═════ PASSAGE SHOWN
Features

Kin Porn

Drive by the building. Roll down the window. Look in the opposite direction. Chat with the driver. Shoot. Several times. Keep looking elsewhere. Hide the camera under your legs. Close the window.

Institut d’Enseignement Médical, Kinshasa, DRC (Guillaume Lachenal, 2007)

I took this picture of the Institut d’Enseignement Médical (IEM, Institute of Medical Education) in December 2007 in Kasa-Vubu, Kinshasa. The IEM was designed in the late fifties by Belgian architect Marcel Boulengier, who also supervised the impressive modernist campus of the University of Kinshasa. It was built in the middle of a cleared area on the fringe of Leopoldville, the colonial capital of the Belgian Congo. It became the main training centre for generations of nurses and health workers in independent Congo (later, Zaire). The IEM was conceived as part of a plan to engineer a modern and healthy Belgian Congo; it became the pillar of the public health system of a new nation.

In the early 1990’s the building was looted several times, during the events associated with Mobutu’s fall. The soldiers who lived in the vast military camp next to the Institute, the camp Kokolo, were probably the first to pillage it. By 2007, the IEM was entirely ruined. It stood as a shadow, as an embarrassing symbol of the lost ambitions of late-colonial modernization and of the hubris and failure of Mobutism; as a measure, also, of Kinshasa’s history of military violence.

IEM, Kinshasa, DRC (Guillaume Lachenal, 2007)

I had to take the picture very discreetly. Although the surroundings were empty, the building is situated in a strategic zone, along the Boulevard Triomphal (Triumphant boulevard), next to the biggest military camp in the city, and close to several heavily guarded sites, such as the TV-Radio headquarters and the Parliament (Le Palais du Peuple). (See map here)
══════════
═════ INFORMATION SUPPLIED
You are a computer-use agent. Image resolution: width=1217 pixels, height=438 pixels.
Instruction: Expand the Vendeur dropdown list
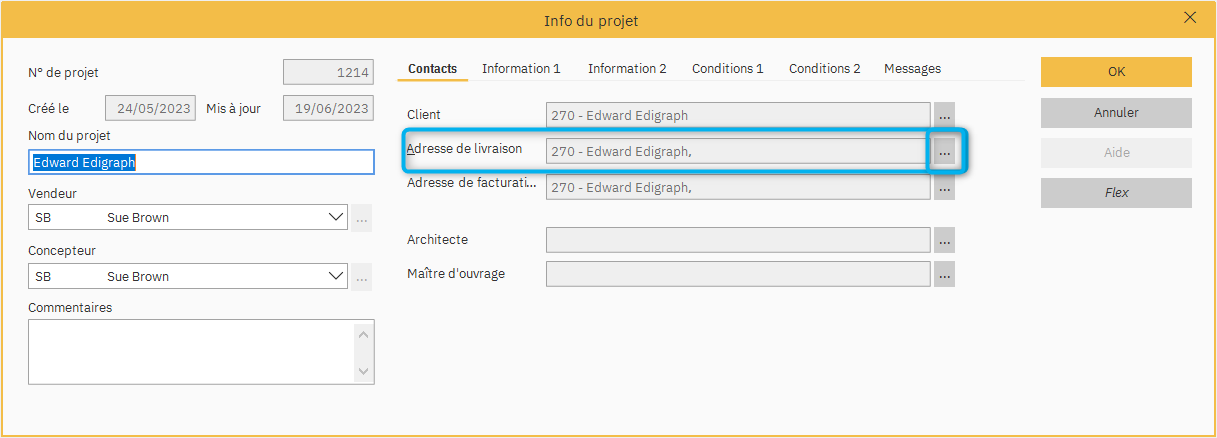(335, 217)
══════════
### WHAT THE TASK REQUIRES
Reproduce the Kinshasa medical institute piece above in full, word for word.

### RESULT
Features

Kin Porn

Drive by the building. Roll down the window. Look in the opposite direction. Chat with the driver. Shoot. Several times. Keep looking elsewhere. Hide the camera under your legs. Close the window.

Institut d’Enseignement Médical, Kinshasa, DRC (Guillaume Lachenal, 2007)

I took this picture of the Institut d’Enseignement Médical (IEM, Institute of Medical Education) in December 2007 in Kasa-Vubu, Kinshasa. The IEM was designed in the late fifties by Belgian architect Marcel Boulengier, who also supervised the impressive modernist campus of the University of Kinshasa. It was built in the middle of a cleared area on the fringe of Leopoldville, the colonial capital of the Belgian Congo. It became the main training centre for generations of nurses and health workers in independent Congo (later, Zaire). The IEM was conceived as part of a plan to engineer a modern and healthy Belgian Congo; it became the pillar of the public health system of a new nation.

In the early 1990’s the building was looted several times, during the events associated with Mobutu’s fall. The soldiers who lived in the vast military camp next to the Institute, the camp Kokolo, were probably the first to pillage it. By 2007, the IEM was entirely ruined. It stood as a shadow, as an embarrassing symbol of the lost ambitions of late-colonial modernization and of the hubris and failure of Mobutism; as a measure, also, of Kinshasa’s history of military violence.

IEM, Kinshasa, DRC (Guillaume Lachenal, 2007)

I had to take the picture very discreetly. Although the surroundings were empty, the building is situated in a strategic zone, along the Boulevard Triomphal (Triumphant boulevard), next to the biggest military camp in the city, and close to several heavily guarded sites, such as the TV-Radio headquarters and the Parliament (Le Palais du Peuple). (See map here)